La septième Symphonie de Mahler fait presque l'unanimité chez les musicologues, les chefs d'orchestre et même les inconditionnels du compositeur: voici, de ses neuf symphonies, la plus mal écrite et la plus déroutante, avec ses thèmes sans originalité, ses développements incohérents, ses longueurs et ses redites, et son instrumentation incongrue incluant jusqu'à une guitare et une mandoline.

On s'étonne donc que Kent Nagano en ait fait la pièce maîtresse de la tournée que l'OSM effectuera le mois prochain en Europe. L'étonnement serait double si l'on s'en tenait à l'exécution d'hier soir. Mais il ne faut pas s'alarmer. Le concert est repris ce soir (et radiodiffusé en direct), il le sera ensuite à Toronto, puis de nouveau à Montréal le 15, avant le grand départ. Autant de lectures qui devraient donner les résultats escomptés.

Pour l'instant, voici ce Mahler qui, déjà difficile à prendre dans une exécution très soignée, se meut péniblement durant un cheminement de 80 minutes sans entracte correspondant à une répétition générale. L'énumération des détails à travailler et des imperfections à corriger pourrait ressembler à la liste dressée par l'acheteur éventuel d'une maison délabrée. Il faudra réparer ceci, remplacer cela...

Dans le cas présent : injecter un peu de tonus à une trompette bien fatiguée et raffermir l'attaque et arrondir la sonorité collective des cuivres, très sollicités ici, articuler les trilles des deux groupes de violons, faire sonner leurs «col legno» (passages avec l'archet à l'envers) et souligner leurs glissandos. Bien d'autres choses encore. Par exemple, au Scherzo central, où sont les pizzicatos des violoncelles et contrebasses que Mahler prescrit assez violents (d'abord en cinq «f», ensuite en trois «f») pour que la corde frappe le bois de l'instrument?

• _Consigne A_
D'après la critique, combien de temps dure l'exécution de la symphonie ?
• _Consigne B_
Dites si chacune de ces phrases est conforme à la critique, en citant les mots qui tranchent : (i) Le concert de ce soir sera diffusé en direct à la radio. (ii) L'instrumentation de la symphonie comprend une harpe et une mandoline. (iii) Après Toronto, le concert sera joué à Québec.
• _Consigne C_
Dans la critique, remplacez "Kent Nagano" par "le chef", puis recopiez tout ce qui va de "La septième Symphonie" jusqu'à "les résultats escomptés.".
Appuyez-vous seulement sur la critique ci-dessus.

• _Matériel fourni_
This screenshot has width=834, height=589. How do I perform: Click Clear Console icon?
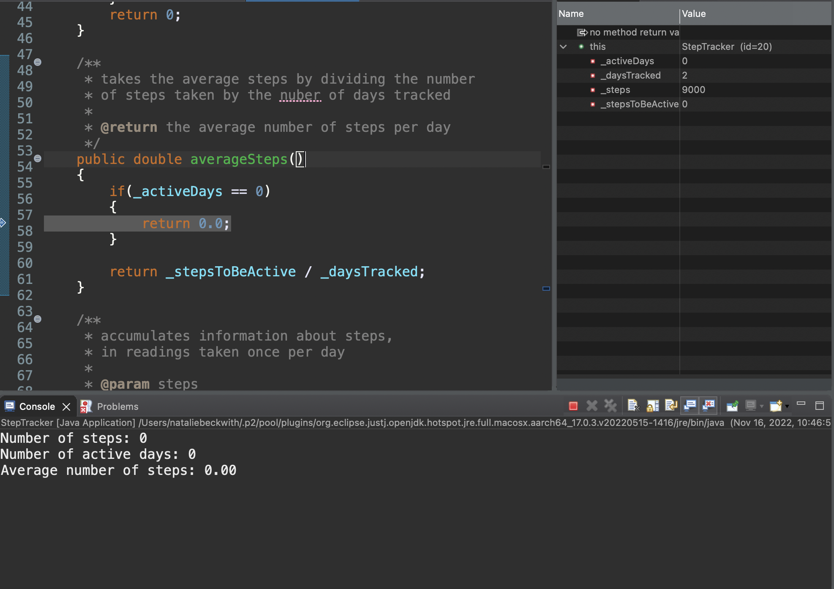pyautogui.click(x=633, y=406)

• _Réponse A_
Elle dure 80 minutes, sans entracte.

• _Réponse B_
(i) Oui : « Le concert est repris ce soir (et radiodiffusé en direct) ».
(ii) Non : « incluant jusqu'à une guitare et une mandoline ».
(iii) Non : « puis de nouveau à Montréal le 15 ».

• _Réponse C_
La septième Symphonie de Mahler fait presque l'unanimité chez les musicologues, les chefs d'orchestre et même les inconditionnels du compositeur: voici, de ses neuf symphonies, la plus mal écrite et la plus déroutante, avec ses thèmes sans originalité, ses développements incohérents, ses longueurs et ses redites, et son instrumentation incongrue incluant jusqu'à une guitare et une mandoline.

On s'étonne donc que le chef en ait fait la pièce maîtresse de la tournée que l'OSM effectuera le mois prochain en Europe. L'étonnement serait double si l'on s'en tenait à l'exécution d'hier soir. Mais il ne faut pas s'alarmer. Le concert est repris ce soir (et radiodiffusé en direct), il le sera ensuite à Toronto, puis de nouveau à Montréal le 15, avant le grand départ. Autant de lectures qui devraient donner les résultats escomptés.